Yuchun Guo & David K Gifford, (2017) BMC Genomics.

The software and data can be downloaded from the following links.

1. Unzip k562.tar.gz file. Download gem.jar file. Run the following command line.

java -Xmx15G -jar gem.jar RMD --g hg19.chrom.sizes --ex hg19_encode_blacklist.txt --tf_peak_file k562.tf_peak_file.txt --distance 50 --min_site 3 --out k562

  • --distance specifies the distance for merging nearby TF binding sites into co-binding regions.
  • --min_site specifies the minimum number of TF sites in a region.
  • --tf_peak_file takes a text file of the format "TF_Name TAB TF_GEM_event_file_path", as shown in the example k562.tf_peak_file.txt in k562.tar.gz.
If you are not using GEM binding event files as input, you can also use BED-format peak call files, with option --format bed. Then the --tf_peak_file parameter takes a text file of the format "TF_Name TAB TF_peak_BED_file_path".

2. With the output file (0_BS_clusters.k562.d50.min3.HDP.txt), run the HDP software from the command line.

your_hdp_path/hdp --algorithm train --data 0_BS_clusters.k562.d50.min3.HDP.txt --eta 0.1 --directory out_folder_name --random_seed 0 --init_topics 50 --max_iter 2000

You may want to explore the --eta and --init_topics parameters depending on the number of TFs and number of sites per region.

Check state.log file from HDP for convergence (the likelihood values should approach a maximum value, with some small fluctuation). Adjust --max_iter or other parameters if HDP did not converge.
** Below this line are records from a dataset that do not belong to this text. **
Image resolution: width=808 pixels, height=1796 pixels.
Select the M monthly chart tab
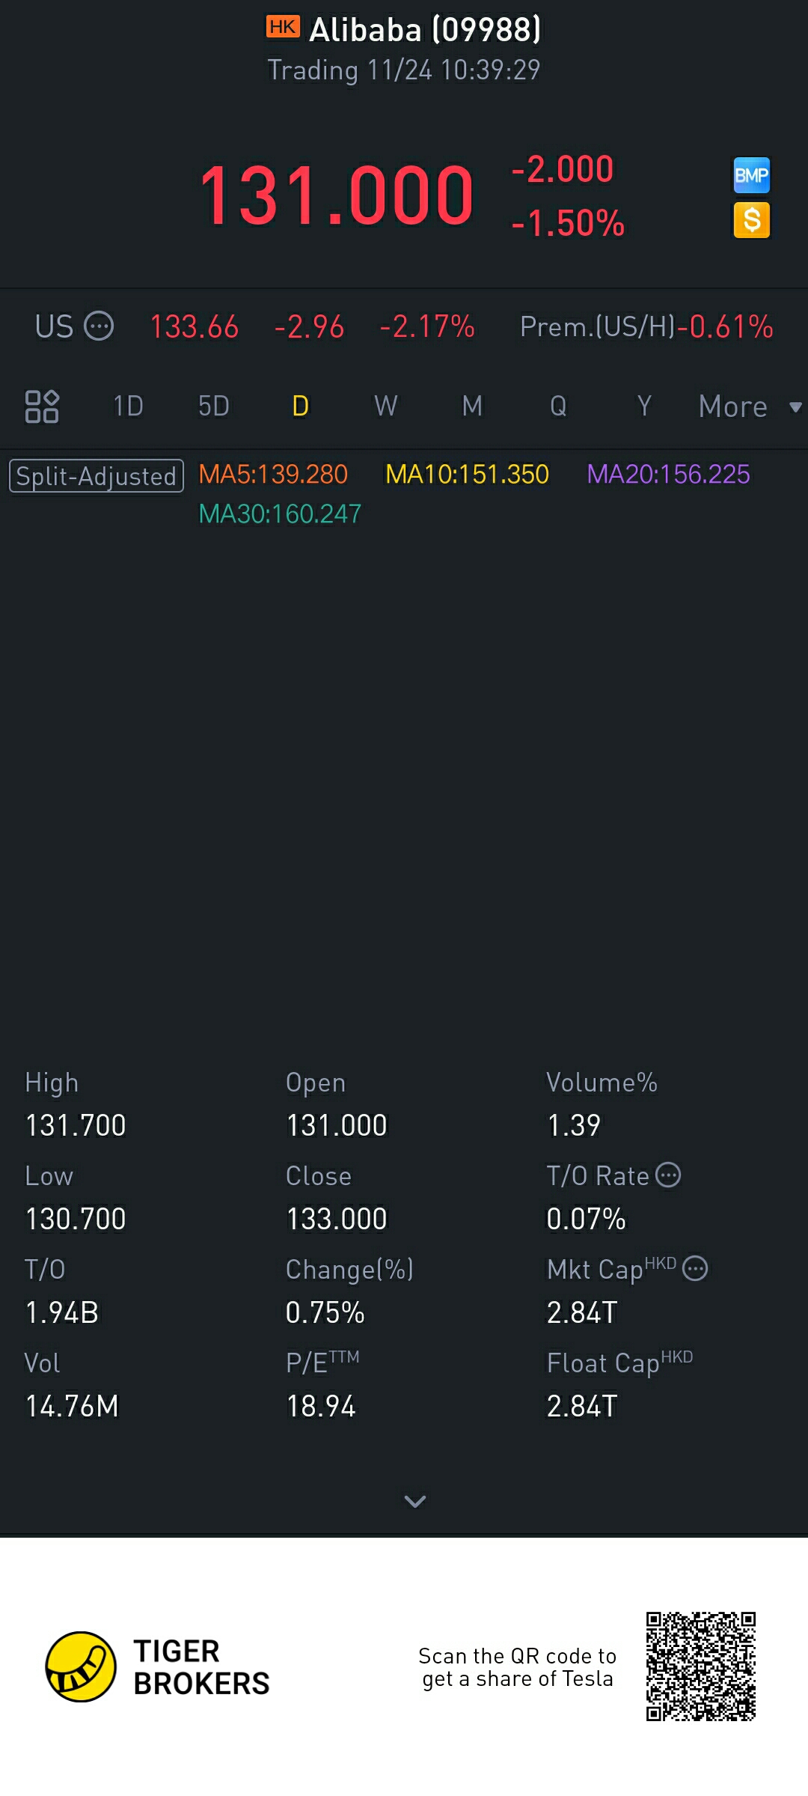(x=472, y=407)
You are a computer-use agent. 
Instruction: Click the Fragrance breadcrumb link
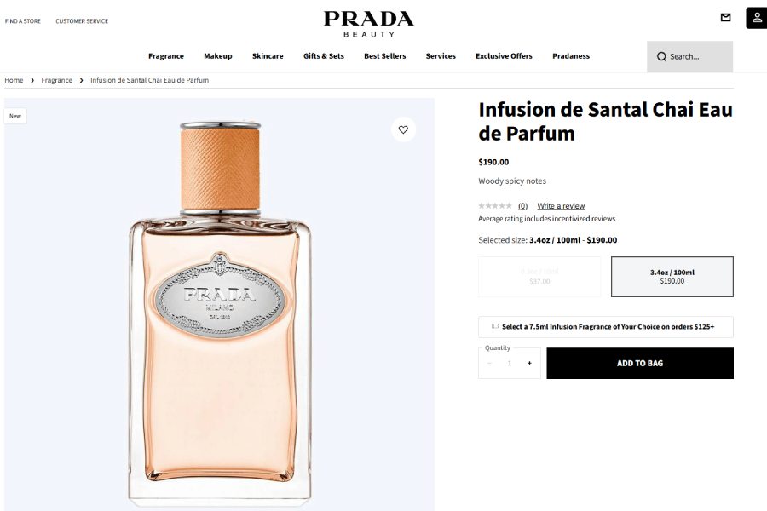[x=57, y=80]
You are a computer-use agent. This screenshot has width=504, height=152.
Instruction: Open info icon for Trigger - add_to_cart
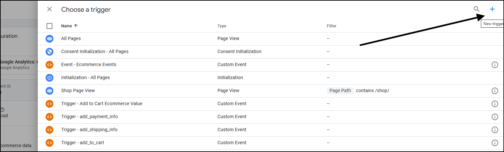495,143
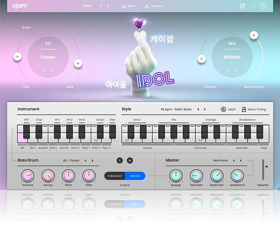Open the Mix Preset selector
This screenshot has height=225, width=280.
(221, 161)
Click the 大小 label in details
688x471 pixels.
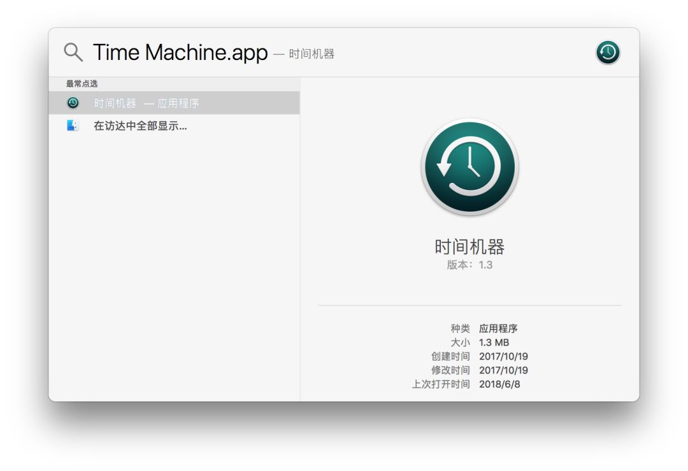pyautogui.click(x=460, y=343)
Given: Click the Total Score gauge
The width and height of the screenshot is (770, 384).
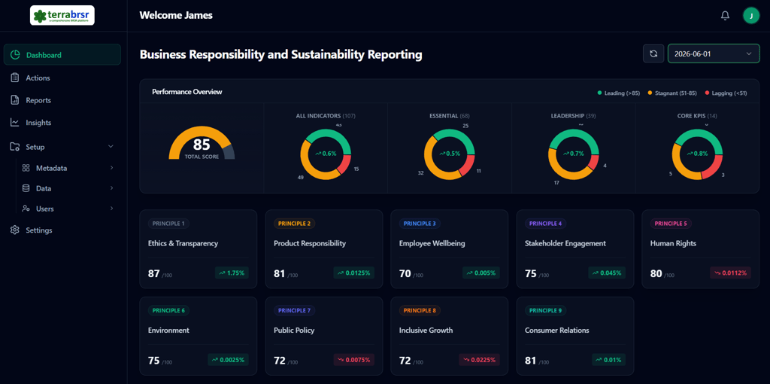Looking at the screenshot, I should [x=202, y=145].
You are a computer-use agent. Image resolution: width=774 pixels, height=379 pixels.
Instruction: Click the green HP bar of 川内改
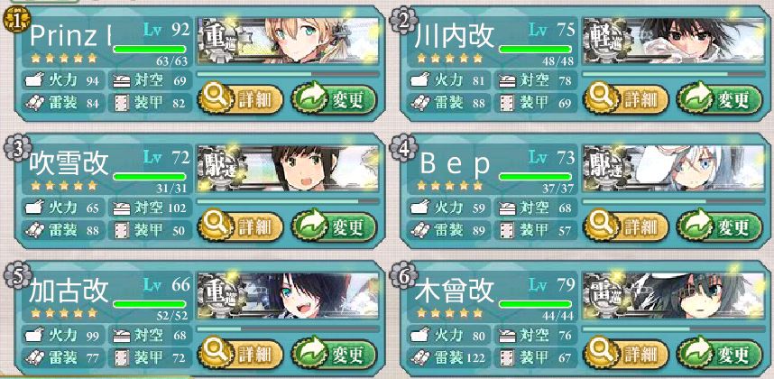point(536,50)

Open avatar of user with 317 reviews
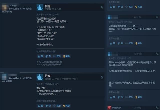click(5, 77)
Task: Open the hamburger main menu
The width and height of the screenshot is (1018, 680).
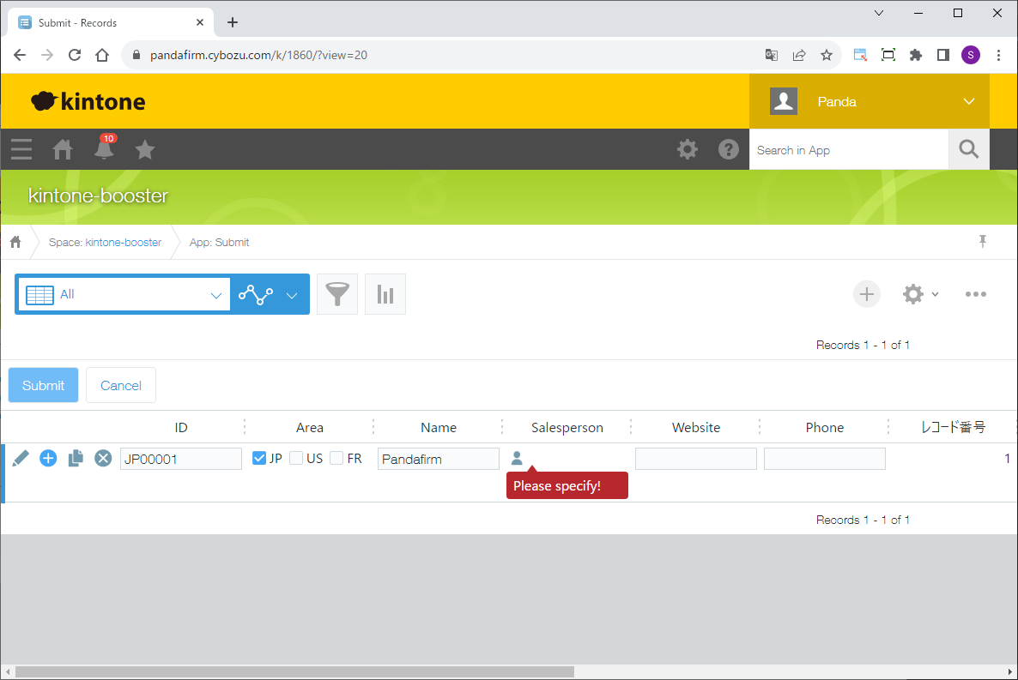Action: point(21,150)
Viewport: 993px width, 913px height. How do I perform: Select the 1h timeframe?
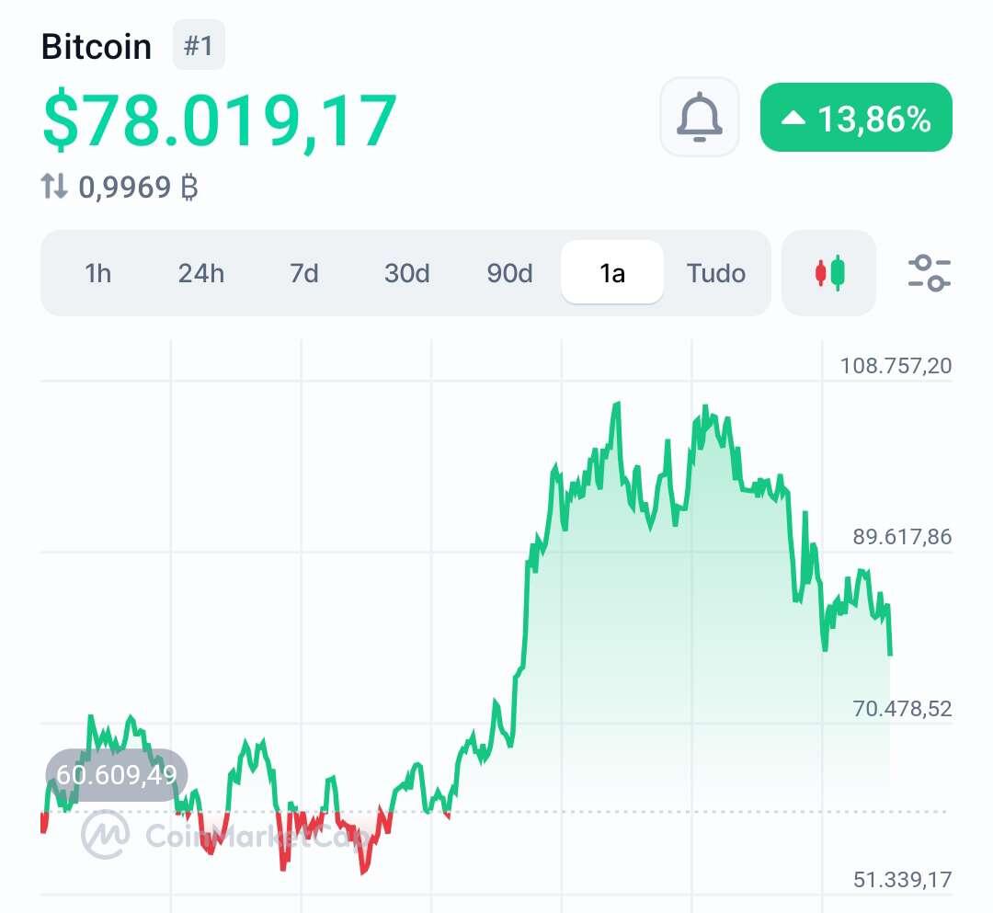coord(98,273)
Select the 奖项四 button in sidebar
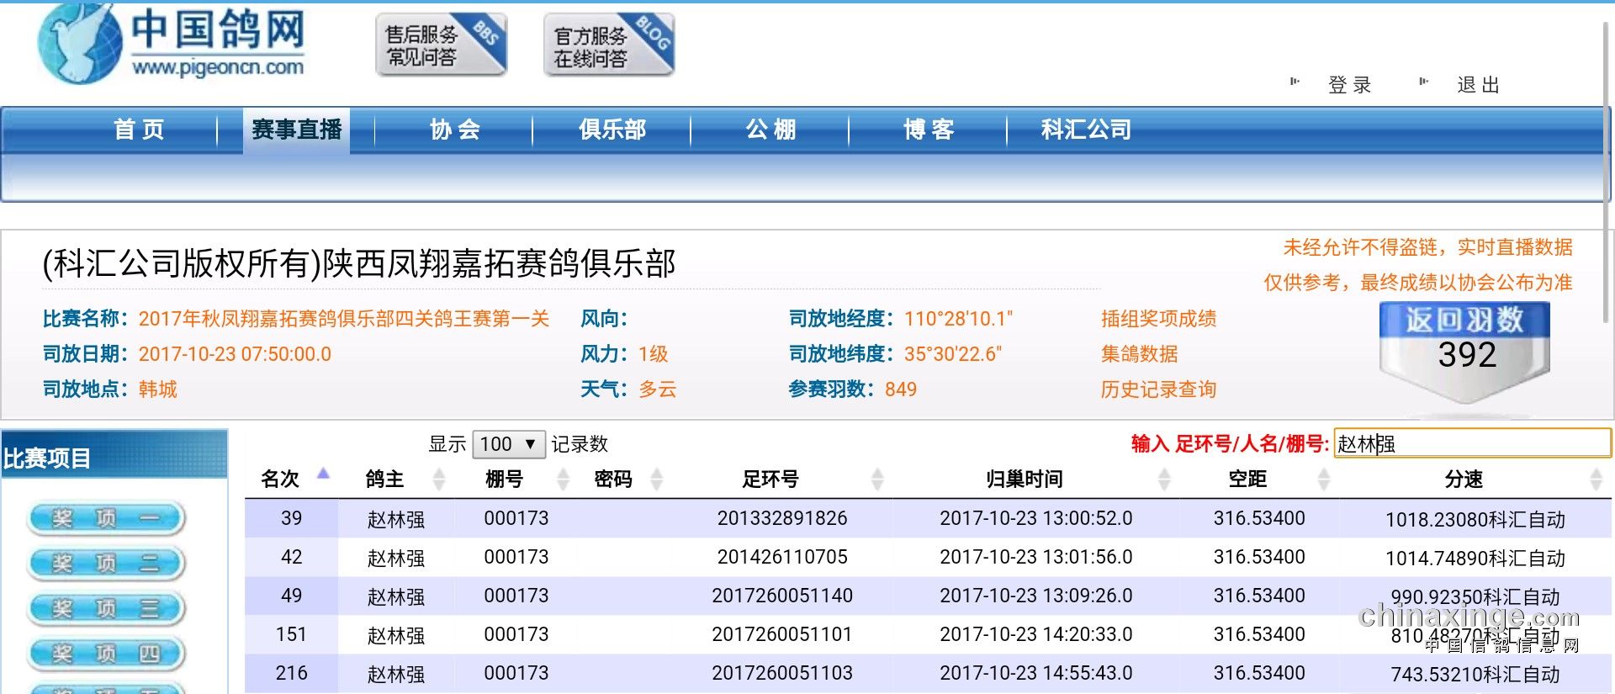 [106, 654]
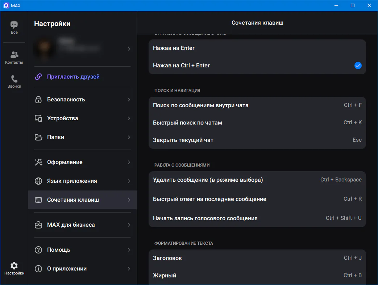Open the О приложении settings item
378x285 pixels.
(x=82, y=269)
You may also try multiple runs with different --random_seed values and select the one gives the best converged likelihood value.

3. Post-process the HPD output files (the file names and numeric values in the files are all zero-based) to cluster or visualize the modules.

  • 01900-topics.dat: the module/topic matrix at 2000 iteration. Row: Module (topic); Column: TFs. The TF labels can be found in the 0_BS_clusters.K562.Dictioinary.txt file.
  • 01900-word-assignments.dat: the assignment of TF binding sites of each region to a module. The IDs are all 0-based.
    1. Column 1, d: Region (document) ID;
    2. Column 2, w: TF (word) ID;
    3. Column 3, z: Module (topic) ID;
    4. Column 4, t: not used for RMD.